If you’re ready to commit to eco-friendly landscaping, we’ll walk you through everything you need to know about making your yard a little more green. Most of these changes are straightforward, and even if you don’t spend much time in your garden, you’ll find them simple to implement.

1. Pick Regional Biome-Supporting Plants

Each one of the states has its own ecological regions, that also can define what biomes there are and identify the native plants to that region. When you look to be more friendly to your area you will put in the homework needed to identify, buy and plant what is originally native to your neighborhood. In each region, there is plenty of diverse plant life that can make your year as aesthetically pleasing as you want. You don’t have to compromise the beauty of your landscaping to make a home for the correct plants in their area. They can serve both themselves and nature.

When you choose area-biome-supporting plants like Utah buffalo grass, you’re structuring your space while creating a natural habitat for a whole host of animals and birds. While the property belongs to you, sharing it is still vital.

2. Reduce Your Fertilizer Use

While fertilizer accelerates the growth of your plants, excessive use has consequences for your expenditure. When you layer too much fertilizer on your lawn, it’ll grow too quickly, and as it grows, you’ll need more water to sustain its health. Which, in a high desert biome, is not always wise to do.

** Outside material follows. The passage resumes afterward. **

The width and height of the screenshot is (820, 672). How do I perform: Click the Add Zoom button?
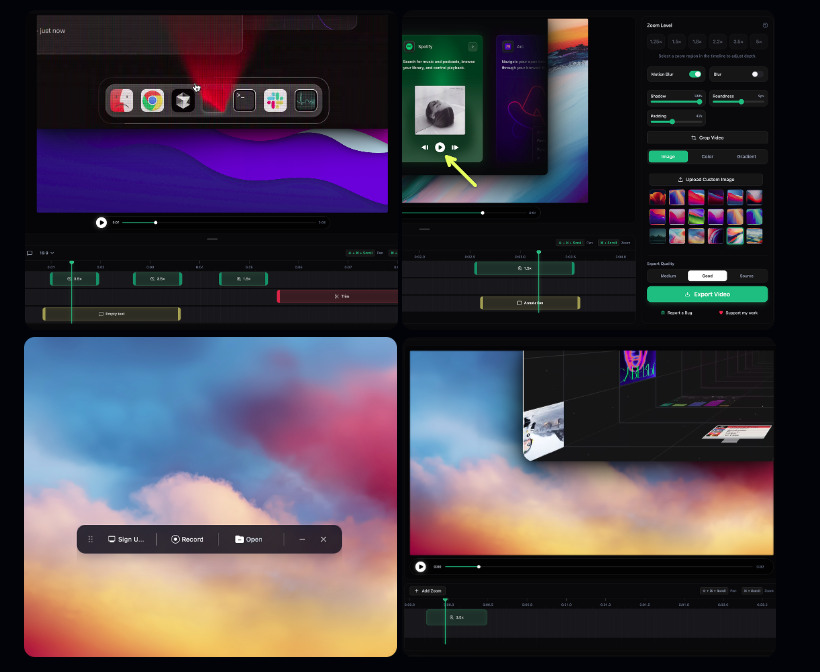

In truth, you only need to fertilize your landscaping twice a year. As long as you fertilize once in the spring and once in the fall, you shouldn’t run into any issues later on. As for the type of fertilizer you should use, organic products are best, providing your plants all the micro and macro-nutrients they need.

3. Raise The Wild Edibles

You want your landscape to look natural, but you also want to have it there for a purpose. Fortunately, there are easy ways to find out which plant life is of the edible and nutritious kind that is easy to maintain the appearance of your yard and remain on good terms with neighbors, all while using better resources. Do the homework necessary and find out what you can do to assist your family year-round.

Don’t discount any of those plants that previously you would have counted as a weed. Each has a specific purpose and can be used within the home.

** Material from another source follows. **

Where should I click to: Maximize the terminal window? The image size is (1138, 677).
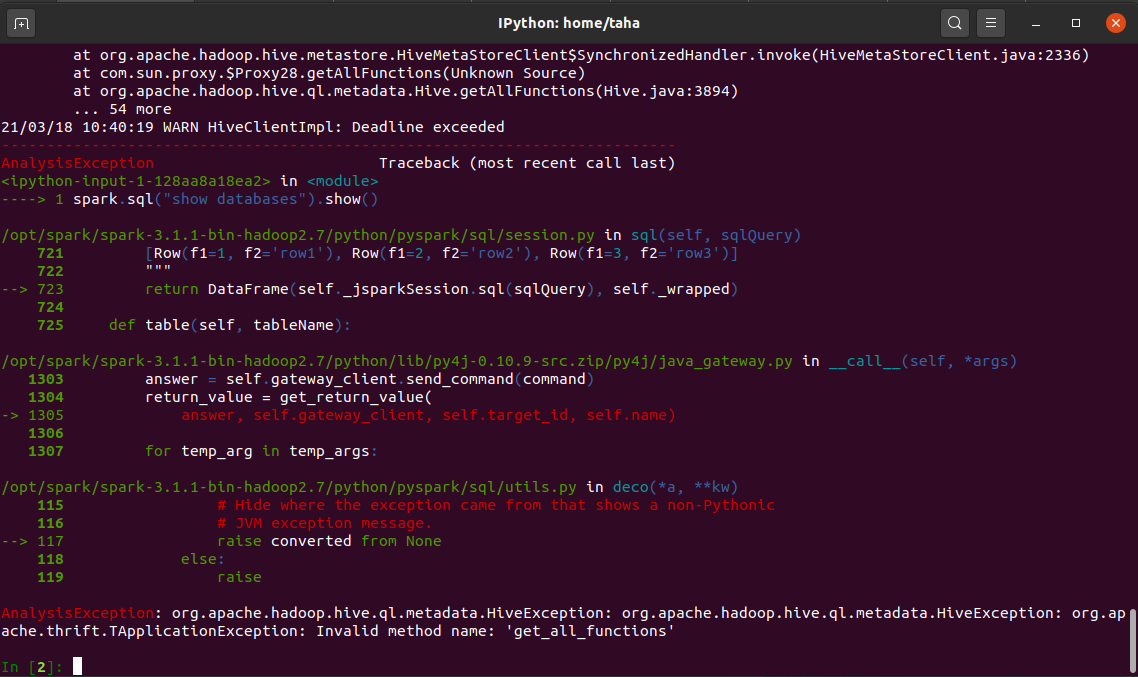tap(1076, 22)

4. Create Specific Environments

As you browse your local greenhouse for seeds to add to your inventory, look for native species for specific environments you want for your yard and garden.  You might feel tempted to purchase big, bright flowers with visual appeal, but if they’re non-native, you’ll find you’re doing more work for upkeep. Naturally, this leads to higher expenditure.

Native, non-invasive plants are ideal for your landscaping because they’re able to establish a balance with other plants more easily. When searching for these native species, you don’t have to go to a greenhouse — a trip to your local farmers’ market will suffice. Vendors will be happy to guide you in the right direction.

5. Collect Water With Barrels

Your methods of maintenance are just as essential to natural landscaping as the species of plants you choose. You can always find new ways to reduce your resource consumption, and, with a little creativity, enhance your garden’s appearance as well. Consider the use of barrels for water collection.

When you attach a purposefully planned water gathering system to your downspout, it’ll fill with water, which is both eco-friendly and attractive given the right setting. Beyond a barrel’s functionality, it’ll bring a garden charm to your landscaping — something modest and straightforward that will make your garden feel friendlier.

An Opportunity for Growth

As you design your yard’s layout, remember, you don’t have to conform to the dominant aesthetic. A natural landscape is an easy alternative that is just as visually appealing, and far more beneficial for the environment. Homeowners like yourself have made the changes on this list to incredible effect.

While you review your options, consider wildlife-supporting plants, native species, and strategies for conserving resources. You’ll find these aren’t limitations, but an opportunity for growth.